For reading when you want a cup of tea but the weather is sweltering:
The Tea Girl of Hummingbird Lane by Lisa See (2017): Pu-er tea is Li-yan’s heritage, and it means more to her life than she knows. A portrait of the cost of China’s Great Leap Forward with a final scene of illumination that haunts me (in the best way).
For reading when you want that stack-of-Nancy-Drews feeling:
The Lost Book of the Grail (2017): A missing manuscript, legends and history that give clues to the present, and the pairing of a youthful but curmudgeonly literature professor with a tech whiz. Lost Book is set in the modern day, but readers of Anthony Trollope will recognize names and places.
For reading when you fancy a literary road trip but are actually reading The Tale of Peter Rabbit for the forty-sixth time:
How the Heather Looks by Joan Bodger (1965): Bodger and her family traipse through Great Britain one summer, tracking down Arthur Ransome, sites of Arthurian legends, and Robin Hood’s Nottingham. If your Disneyland is Hill Top Farm, Bodger is your kindred spirit.
For reading when you want Mamma Mia! vibes with zanier characters:
My Family and Other Animals by Gerald Durrell (1956): If you don’t split your sides laughing I will personally apologize (and internally question your sense of humor). Struggling to appreciate our noisy cicada neighbors? Durrell’s fascination with the natural world might convince you to give the red-eyed orchestra another glance.
For reading when you’re at your favorite vacation spot, nothing extravagant, but you love it because it’s yours:
The Fortnight in September by R. C. Sherriff (1931): A delightfully normal family takes a delightfully normal vacation. A celebration of ordinary life, with humor only those who’ve planned vacations will understand.
For reading when you want to be in another world:
The Golden Key by George MacDonald (1867): MacDonald’s fairy tales are otherworldly, yet tell stories truthfully about our world. I especially love the edition illustrated by Ruth Sanderson. Her pictures may be in black and white but I remember them in color.
For reading when you crave the succulence of a gourmet meal but will settle for making a quick dinner that won’t heat up the house:
My Life in France by Julia Child and Alex Prud’homme (2006): Child’s good humor, invigorating spirit, and lively storytelling make her book one of my all-time favorites. A great choice to restore your creativity and to send you running to the store for butter.
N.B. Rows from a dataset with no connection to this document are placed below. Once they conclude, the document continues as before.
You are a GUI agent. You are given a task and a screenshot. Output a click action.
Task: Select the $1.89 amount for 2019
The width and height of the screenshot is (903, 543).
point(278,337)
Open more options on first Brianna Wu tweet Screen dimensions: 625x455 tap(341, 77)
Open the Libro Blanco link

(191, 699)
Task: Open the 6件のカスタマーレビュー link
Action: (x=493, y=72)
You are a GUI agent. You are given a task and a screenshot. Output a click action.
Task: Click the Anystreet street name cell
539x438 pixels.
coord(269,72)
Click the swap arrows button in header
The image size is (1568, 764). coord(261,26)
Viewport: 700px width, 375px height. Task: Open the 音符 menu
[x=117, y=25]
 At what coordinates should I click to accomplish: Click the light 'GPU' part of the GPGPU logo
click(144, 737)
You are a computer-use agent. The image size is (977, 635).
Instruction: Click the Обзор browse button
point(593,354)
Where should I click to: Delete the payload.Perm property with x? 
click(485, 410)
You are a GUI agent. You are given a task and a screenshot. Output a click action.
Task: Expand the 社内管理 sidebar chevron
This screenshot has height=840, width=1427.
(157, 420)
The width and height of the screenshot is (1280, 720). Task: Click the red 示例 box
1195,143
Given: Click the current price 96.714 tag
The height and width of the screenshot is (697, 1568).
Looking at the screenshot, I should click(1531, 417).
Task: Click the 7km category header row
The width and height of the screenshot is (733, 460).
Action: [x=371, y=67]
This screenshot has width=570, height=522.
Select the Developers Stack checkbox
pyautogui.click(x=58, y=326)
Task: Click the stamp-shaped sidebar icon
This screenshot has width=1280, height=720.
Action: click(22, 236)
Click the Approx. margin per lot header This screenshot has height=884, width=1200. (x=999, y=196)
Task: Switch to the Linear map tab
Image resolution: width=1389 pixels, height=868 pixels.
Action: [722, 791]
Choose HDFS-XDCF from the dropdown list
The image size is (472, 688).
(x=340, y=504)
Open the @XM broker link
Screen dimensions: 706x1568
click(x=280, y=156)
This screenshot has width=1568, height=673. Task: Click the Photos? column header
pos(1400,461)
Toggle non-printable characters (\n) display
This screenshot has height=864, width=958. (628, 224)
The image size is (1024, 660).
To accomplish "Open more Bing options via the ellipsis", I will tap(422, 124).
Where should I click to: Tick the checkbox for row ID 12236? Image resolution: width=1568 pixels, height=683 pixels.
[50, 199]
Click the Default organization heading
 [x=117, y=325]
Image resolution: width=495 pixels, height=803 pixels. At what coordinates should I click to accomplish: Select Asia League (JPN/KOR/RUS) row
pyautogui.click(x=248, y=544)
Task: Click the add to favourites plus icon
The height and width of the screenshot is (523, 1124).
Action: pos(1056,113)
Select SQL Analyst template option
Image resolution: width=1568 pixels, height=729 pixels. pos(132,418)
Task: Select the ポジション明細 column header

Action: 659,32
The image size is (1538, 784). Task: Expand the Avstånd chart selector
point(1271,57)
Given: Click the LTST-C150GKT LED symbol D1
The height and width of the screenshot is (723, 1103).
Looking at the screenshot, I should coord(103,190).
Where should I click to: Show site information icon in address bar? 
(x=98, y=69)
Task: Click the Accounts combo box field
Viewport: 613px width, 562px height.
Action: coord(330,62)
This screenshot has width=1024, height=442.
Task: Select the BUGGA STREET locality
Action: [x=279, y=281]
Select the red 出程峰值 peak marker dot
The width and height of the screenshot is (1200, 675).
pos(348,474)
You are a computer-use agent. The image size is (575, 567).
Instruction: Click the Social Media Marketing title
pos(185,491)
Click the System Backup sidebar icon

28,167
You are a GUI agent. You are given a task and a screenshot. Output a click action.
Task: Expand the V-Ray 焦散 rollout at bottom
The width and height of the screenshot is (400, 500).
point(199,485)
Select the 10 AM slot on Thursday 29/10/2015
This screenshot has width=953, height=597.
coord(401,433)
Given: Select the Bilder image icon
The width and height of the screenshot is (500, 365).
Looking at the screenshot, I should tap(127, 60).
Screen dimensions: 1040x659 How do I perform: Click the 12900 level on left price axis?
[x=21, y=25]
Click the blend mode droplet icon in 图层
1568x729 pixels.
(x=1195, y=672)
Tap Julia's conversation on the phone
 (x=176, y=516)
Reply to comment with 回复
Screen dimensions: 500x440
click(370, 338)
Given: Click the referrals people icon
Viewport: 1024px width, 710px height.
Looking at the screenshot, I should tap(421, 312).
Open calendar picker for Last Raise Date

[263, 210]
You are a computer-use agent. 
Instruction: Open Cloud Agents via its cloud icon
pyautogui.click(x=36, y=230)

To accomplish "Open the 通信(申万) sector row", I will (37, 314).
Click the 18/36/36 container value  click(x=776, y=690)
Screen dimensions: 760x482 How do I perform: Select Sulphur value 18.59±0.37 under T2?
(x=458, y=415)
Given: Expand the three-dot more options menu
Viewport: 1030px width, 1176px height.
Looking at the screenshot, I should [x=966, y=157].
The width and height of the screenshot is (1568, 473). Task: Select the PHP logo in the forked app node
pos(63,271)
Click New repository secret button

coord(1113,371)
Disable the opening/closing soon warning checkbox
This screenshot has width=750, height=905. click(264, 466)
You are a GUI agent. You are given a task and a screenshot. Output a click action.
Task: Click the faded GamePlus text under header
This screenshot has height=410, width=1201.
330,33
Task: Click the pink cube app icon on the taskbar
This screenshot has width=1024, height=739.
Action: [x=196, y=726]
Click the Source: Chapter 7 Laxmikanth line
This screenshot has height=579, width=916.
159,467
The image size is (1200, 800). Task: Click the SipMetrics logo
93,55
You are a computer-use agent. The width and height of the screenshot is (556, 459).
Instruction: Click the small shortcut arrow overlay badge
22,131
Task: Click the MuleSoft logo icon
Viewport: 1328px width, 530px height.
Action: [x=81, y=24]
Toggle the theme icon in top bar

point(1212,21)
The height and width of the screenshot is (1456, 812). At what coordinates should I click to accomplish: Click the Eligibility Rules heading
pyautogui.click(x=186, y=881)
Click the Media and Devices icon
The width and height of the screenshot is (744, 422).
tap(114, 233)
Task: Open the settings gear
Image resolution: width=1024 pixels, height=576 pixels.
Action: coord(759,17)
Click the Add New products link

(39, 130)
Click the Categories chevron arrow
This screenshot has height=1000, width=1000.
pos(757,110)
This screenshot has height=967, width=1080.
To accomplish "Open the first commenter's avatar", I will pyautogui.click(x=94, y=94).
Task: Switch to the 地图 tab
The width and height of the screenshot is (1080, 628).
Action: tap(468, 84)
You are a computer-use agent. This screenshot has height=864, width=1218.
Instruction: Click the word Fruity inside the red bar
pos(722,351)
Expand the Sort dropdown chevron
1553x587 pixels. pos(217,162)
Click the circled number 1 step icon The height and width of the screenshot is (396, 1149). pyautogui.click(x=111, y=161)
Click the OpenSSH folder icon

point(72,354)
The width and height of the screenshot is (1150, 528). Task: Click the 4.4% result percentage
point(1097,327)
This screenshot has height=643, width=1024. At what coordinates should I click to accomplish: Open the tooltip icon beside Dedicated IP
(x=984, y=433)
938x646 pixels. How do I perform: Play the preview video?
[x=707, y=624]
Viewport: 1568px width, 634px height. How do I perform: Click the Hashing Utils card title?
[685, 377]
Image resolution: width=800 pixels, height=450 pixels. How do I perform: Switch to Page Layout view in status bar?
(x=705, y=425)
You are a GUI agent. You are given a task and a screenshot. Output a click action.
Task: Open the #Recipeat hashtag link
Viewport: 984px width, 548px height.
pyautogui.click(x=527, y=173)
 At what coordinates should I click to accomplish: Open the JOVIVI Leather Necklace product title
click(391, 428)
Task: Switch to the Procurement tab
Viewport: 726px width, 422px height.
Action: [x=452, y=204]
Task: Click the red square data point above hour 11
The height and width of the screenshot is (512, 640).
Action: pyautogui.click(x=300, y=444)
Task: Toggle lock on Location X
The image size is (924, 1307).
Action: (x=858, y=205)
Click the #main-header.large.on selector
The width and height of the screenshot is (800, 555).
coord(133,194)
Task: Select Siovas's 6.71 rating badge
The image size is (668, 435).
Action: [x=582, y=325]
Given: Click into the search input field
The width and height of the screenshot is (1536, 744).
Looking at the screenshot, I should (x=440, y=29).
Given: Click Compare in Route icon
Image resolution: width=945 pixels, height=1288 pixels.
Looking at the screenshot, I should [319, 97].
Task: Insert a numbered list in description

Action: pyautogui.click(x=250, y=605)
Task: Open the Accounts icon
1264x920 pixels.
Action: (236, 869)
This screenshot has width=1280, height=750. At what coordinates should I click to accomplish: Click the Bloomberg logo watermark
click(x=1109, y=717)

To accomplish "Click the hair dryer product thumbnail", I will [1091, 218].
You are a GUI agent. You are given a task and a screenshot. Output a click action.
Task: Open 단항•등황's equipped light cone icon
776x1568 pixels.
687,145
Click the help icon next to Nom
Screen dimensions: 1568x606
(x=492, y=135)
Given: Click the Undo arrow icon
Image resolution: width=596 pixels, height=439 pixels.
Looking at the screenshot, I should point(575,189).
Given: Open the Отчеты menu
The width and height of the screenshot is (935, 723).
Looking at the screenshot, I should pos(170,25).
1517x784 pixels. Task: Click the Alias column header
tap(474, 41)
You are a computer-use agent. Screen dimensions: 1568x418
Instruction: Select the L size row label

For reading when you yearn for the chill zephyrs of museum air conditioning:
The Book of Everlasting Things by Aanchal Malhotra (2022): A Hindu family of parfumiers and a Muslim family of calligraphers encounter each other in Lahore—until the Partition severs their relationship. Malhotra cofounded the Museum of Material Memory, making this story an exquisite read.
I read and really enjoyed The Tea Girl of Hummingbird Lane.
Some of my favorites here (Apricot Sky and The Fortnight in September--what joys!), some I've been meaning to get around to (How the Heather Looks), and others that look intriguing! What a great list. Also I didn't realize Ruth Sanderson had done an illustrations for the Golden Key. It's my favorite of his fairy tales that I've read.